A Receita Federal do Brasil reconheceu que houve desvios no acesso a dados fiscais de ministros do Supremo Tribunal Federal (STF) e de seus familiares. A declaração foi feita após uma operação da Polícia Federal (PF) que investiga o vazamento de informações sigilosas relacionadas aos integrantes da Corte e seus parentes.
A operação, autorizada pelo ministro Alexandre de Moraes, envolveu o cumprimento de quatro mandados de busca e apreensão em Estados como São Paulo, Rio de Janeiro e Bahia. Embora não tenham ocorrido prisões, a Justiça implementou medidas cautelares, como afastamento de função pública e proibição de deixar o País.
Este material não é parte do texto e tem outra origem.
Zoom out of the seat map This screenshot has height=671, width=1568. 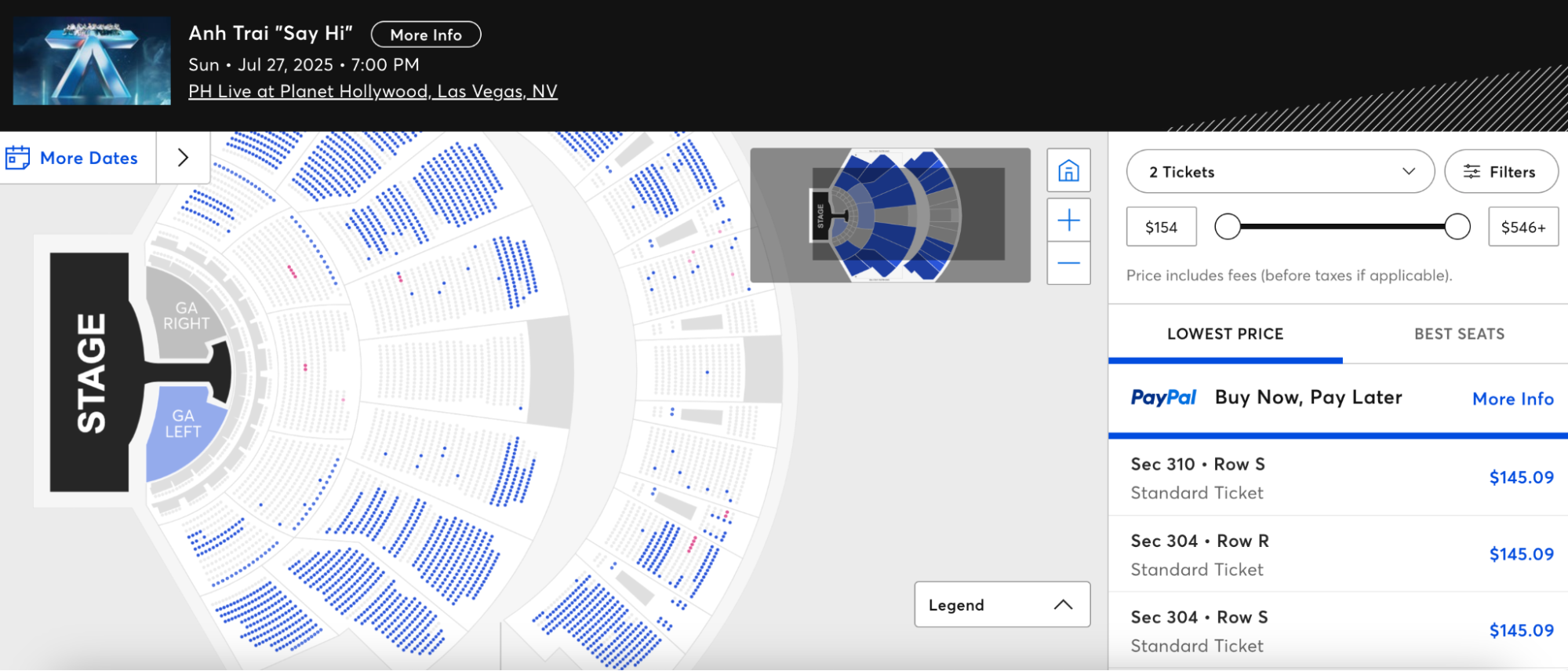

Em nota, a Receita declarou que não tolera desvios relacionados ao sigilo fiscal e que, em janeiro, o STF pediu uma auditoria em seus sistemas para identificar acessos indevidos a dados de ministros e outras autoridades. A Corregedoria da Receita já havia iniciado um procedimento investigatório com base em informações da imprensa, e a auditoria continua em progresso.
O órgão também reforçou os mecanismos de controle de acesso a dados fiscais desde 2023, resultando em processos disciplinares que levaram a demissões e sanções administrativas. A Receita Federal assegurou que manterá rigor na apuração do caso e que novas informações serão divulgadas conforme as investigações avançam.